• [What is expected]: Produce exactly the lines starting at the one containing "Task: View details for Crawlability report" and ending at the last line of the material, with nothing added.

*** Block opens ***

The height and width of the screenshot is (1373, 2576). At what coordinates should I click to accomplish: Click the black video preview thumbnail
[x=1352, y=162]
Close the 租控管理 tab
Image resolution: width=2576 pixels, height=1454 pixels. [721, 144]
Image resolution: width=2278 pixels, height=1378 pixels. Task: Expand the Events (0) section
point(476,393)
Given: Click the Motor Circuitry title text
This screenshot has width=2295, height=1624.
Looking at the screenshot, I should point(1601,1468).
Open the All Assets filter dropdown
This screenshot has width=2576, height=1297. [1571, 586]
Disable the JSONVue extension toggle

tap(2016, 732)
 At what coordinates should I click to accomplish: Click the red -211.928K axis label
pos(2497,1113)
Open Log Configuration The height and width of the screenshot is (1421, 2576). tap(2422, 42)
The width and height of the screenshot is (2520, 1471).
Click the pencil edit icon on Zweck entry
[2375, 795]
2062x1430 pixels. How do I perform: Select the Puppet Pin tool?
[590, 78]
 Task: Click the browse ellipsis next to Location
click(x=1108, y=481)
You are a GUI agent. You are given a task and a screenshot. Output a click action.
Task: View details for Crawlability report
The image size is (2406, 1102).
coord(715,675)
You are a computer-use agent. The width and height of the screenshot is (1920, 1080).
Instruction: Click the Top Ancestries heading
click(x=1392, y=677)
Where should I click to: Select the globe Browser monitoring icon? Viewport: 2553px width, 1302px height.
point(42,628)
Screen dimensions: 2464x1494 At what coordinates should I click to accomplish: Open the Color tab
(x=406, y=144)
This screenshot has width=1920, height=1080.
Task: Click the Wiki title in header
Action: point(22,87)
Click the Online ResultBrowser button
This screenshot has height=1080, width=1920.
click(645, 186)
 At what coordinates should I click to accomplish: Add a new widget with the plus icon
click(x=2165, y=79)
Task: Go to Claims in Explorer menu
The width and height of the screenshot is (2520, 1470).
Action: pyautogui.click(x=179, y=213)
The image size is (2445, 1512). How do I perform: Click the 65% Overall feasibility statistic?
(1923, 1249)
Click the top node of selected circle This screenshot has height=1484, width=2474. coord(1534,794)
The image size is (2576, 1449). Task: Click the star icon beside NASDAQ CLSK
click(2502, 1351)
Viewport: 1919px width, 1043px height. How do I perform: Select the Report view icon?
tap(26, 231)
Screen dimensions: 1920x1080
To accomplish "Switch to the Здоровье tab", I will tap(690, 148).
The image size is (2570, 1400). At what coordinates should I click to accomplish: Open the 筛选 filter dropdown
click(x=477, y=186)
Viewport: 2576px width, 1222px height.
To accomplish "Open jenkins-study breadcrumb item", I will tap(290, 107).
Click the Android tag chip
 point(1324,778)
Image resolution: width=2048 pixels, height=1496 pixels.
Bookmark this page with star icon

*** Block closes ***

• [Result of this exercise]:
Task: View details for Crawlability report
The image size is (2406, 1102).
coord(715,675)
You are a computer-use agent. The width and height of the screenshot is (1920, 1080).
Instruction: Click the Top Ancestries heading
click(x=1392, y=677)
Where should I click to: Select the globe Browser monitoring icon? Viewport: 2553px width, 1302px height.
point(42,628)
Screen dimensions: 2464x1494 At what coordinates should I click to accomplish: Open the Color tab
(x=406, y=144)
This screenshot has width=1920, height=1080.
Task: Click the Wiki title in header
Action: point(22,87)
Click the Online ResultBrowser button
This screenshot has height=1080, width=1920.
click(645, 186)
 At what coordinates should I click to accomplish: Add a new widget with the plus icon
click(x=2165, y=79)
Task: Go to Claims in Explorer menu
The width and height of the screenshot is (2520, 1470).
Action: pyautogui.click(x=179, y=213)
The image size is (2445, 1512). How do I perform: Click the 65% Overall feasibility statistic?
(1923, 1249)
Click the top node of selected circle This screenshot has height=1484, width=2474. coord(1534,794)
The image size is (2576, 1449). Task: Click the star icon beside NASDAQ CLSK
click(2502, 1351)
Viewport: 1919px width, 1043px height. How do I perform: Select the Report view icon?
tap(26, 231)
Screen dimensions: 1920x1080
To accomplish "Switch to the Здоровье tab", I will tap(690, 148).
The image size is (2570, 1400). At what coordinates should I click to accomplish: Open the 筛选 filter dropdown
click(x=477, y=186)
Viewport: 2576px width, 1222px height.
To accomplish "Open jenkins-study breadcrumb item", I will tap(290, 107).
Click the Android tag chip
 point(1324,778)
Image resolution: width=2048 pixels, height=1496 pixels.
Bookmark this page with star icon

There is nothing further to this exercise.